**Your goal**
Please answer from the Together Together review below: what does Matt do for a living?

**Document segment**
--*--

Tag Archives: Nikole Beckwith

Womb to Rent

Together Together

by George Wolf

It takes a full two minutes to get a really good feeling about Together Together.

Writer/director Nikole Beckwith delivers witty, engaging dialogue from the jump, defining characters and setting the stakes in a beautifully organic manner. This is much more difficult than Beckwith and her two leads make it appear.

Matt (Ed Helms) is interviewing Anna (Patti Harrison) to be the surrogate mother who’ll deliver his child. Matt, a forty-something app developer, is single but wants to be a father. 26-year-old Anna needs the money and wouldn’t mind the healthy deposit in the bank of good karma.

So if you’re keeping score, the film boasts a fresh premise, crisp writing and likable personalities before you’ve sipped your beverage of choice. And as we follow Matt and Anna from first trimester to labor, Together Together is never less than warm, insightful and lovely.

With no romance and only a few laugh out loud moments (most of those delivered by Sufe Bradshaw’s sarcastic medical tech and Julio Torres as an over the top barista), you can’t really call this a rom-com. But even that seems to fit. Just like Matt and Anna, Beckwith (helming her second feature after 2015’s Stockholm, Pennsylvania) is proudly going her own way.

Helms adds important layers to his usual nerd persona, slowly revealing more detailed reasons why Matt is choosing to be a single father, and why Anna is challenging his perceptions on nearly everything.

Harrison, whose resume sports mainly TV and voice work, delivers a fantastically understated breakout performance. Anna is pleasantly frank and sarcastic, but guarded. She’s hiding some scars, and Harrison reveals them with ease and authenticity.

Beckwith fills nearly every frame with a tender empathy that has us pulling for this offbeat pair as a matter of course, making it that much easier for her to reach us. From surrogacy and masculinity to Woody Allen, Friends, and the proper use of tampons, the film drops its insight in ways that are consistently fresh.

There’s love and family and funny stuff here, and though none of it is quite the kind we’re used to seeing, all of it is wonderfully real. Together Together is a delivery that somehow feels comfortable and unique, both overdue and right on time.

--*--

**Data shown**
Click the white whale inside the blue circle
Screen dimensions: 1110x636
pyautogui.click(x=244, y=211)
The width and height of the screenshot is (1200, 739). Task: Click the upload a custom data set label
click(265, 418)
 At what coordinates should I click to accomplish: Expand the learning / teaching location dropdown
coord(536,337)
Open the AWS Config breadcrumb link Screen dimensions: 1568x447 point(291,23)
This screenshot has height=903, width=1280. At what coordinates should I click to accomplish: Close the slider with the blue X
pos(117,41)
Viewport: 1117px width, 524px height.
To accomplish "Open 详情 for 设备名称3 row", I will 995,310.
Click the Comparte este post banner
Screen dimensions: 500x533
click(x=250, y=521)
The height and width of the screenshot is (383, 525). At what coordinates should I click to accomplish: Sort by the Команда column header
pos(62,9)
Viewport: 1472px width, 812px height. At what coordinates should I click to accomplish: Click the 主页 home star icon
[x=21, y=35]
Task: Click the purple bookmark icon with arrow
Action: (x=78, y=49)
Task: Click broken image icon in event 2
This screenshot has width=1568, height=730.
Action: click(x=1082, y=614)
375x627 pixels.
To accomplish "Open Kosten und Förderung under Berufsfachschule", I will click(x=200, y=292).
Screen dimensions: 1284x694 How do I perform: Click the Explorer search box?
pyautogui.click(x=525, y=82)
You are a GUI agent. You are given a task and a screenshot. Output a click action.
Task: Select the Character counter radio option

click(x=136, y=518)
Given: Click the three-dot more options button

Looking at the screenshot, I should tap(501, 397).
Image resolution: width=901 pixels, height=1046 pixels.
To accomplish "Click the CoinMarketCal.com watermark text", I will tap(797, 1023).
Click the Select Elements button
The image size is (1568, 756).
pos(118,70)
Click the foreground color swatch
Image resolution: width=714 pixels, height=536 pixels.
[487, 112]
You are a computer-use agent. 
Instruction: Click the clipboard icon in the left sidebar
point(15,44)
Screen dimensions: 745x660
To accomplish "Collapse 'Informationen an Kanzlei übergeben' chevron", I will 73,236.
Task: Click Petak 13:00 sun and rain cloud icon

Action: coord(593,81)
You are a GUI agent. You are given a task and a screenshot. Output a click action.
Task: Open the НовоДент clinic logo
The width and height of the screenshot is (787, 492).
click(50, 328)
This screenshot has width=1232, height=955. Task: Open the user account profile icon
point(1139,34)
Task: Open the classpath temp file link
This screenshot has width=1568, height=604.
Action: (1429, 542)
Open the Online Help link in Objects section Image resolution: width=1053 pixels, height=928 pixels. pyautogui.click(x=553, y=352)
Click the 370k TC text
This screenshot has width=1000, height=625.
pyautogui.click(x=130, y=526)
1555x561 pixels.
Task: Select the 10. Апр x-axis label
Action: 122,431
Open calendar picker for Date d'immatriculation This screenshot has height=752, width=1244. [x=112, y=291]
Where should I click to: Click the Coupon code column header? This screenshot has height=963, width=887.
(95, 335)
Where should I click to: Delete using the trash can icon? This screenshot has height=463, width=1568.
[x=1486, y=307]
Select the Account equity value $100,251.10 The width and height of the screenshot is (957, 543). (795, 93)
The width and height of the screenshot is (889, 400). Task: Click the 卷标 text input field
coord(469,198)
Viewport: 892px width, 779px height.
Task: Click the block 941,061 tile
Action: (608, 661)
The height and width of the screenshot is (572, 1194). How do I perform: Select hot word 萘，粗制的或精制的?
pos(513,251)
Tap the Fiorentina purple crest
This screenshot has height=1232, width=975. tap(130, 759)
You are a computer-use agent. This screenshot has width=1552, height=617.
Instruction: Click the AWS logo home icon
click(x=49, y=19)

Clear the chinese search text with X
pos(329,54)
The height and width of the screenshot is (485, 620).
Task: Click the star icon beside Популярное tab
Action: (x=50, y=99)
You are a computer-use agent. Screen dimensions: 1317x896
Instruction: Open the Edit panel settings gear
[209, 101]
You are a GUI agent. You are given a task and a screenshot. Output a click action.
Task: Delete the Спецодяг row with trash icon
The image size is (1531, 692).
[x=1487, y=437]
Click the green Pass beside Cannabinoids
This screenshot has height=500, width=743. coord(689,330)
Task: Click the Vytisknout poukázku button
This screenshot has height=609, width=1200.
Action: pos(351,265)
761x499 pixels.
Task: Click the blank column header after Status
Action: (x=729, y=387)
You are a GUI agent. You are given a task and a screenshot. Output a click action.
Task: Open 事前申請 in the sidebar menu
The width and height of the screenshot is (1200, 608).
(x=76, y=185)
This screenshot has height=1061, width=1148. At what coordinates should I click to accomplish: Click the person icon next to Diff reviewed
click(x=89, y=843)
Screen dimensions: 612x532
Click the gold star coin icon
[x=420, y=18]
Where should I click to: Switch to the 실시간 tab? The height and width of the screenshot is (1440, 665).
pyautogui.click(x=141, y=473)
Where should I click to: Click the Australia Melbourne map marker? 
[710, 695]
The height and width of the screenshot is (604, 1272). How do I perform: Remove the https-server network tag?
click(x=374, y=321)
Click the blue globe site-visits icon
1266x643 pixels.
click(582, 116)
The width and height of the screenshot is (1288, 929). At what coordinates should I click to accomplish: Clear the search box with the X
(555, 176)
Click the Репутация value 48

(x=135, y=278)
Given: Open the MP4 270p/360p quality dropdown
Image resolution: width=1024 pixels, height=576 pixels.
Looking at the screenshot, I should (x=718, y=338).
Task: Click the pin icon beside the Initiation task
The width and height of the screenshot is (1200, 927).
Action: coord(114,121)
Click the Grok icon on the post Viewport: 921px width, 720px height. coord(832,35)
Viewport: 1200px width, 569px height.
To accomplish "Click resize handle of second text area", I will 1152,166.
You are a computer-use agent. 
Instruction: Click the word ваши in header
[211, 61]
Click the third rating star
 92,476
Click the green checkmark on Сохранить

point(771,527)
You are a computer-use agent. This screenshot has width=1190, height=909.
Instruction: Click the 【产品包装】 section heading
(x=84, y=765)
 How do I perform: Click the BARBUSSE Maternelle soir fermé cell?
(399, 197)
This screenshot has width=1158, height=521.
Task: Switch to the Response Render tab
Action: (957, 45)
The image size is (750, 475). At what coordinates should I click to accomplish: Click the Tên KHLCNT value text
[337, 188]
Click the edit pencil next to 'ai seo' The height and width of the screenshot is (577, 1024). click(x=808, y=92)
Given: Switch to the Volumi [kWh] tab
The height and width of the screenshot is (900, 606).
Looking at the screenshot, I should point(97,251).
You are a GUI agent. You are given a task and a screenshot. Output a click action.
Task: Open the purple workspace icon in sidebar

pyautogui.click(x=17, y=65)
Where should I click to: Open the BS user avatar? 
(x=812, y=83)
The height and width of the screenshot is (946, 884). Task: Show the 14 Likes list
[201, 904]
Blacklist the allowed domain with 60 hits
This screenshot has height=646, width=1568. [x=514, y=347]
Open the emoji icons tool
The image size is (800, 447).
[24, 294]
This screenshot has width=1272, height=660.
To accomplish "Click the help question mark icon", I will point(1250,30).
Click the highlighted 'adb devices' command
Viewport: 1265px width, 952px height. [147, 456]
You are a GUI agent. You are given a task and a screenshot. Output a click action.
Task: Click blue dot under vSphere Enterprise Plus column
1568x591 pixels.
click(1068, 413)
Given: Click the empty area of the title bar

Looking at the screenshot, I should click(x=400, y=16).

--*--

**Solution to this task**
He is an app developer.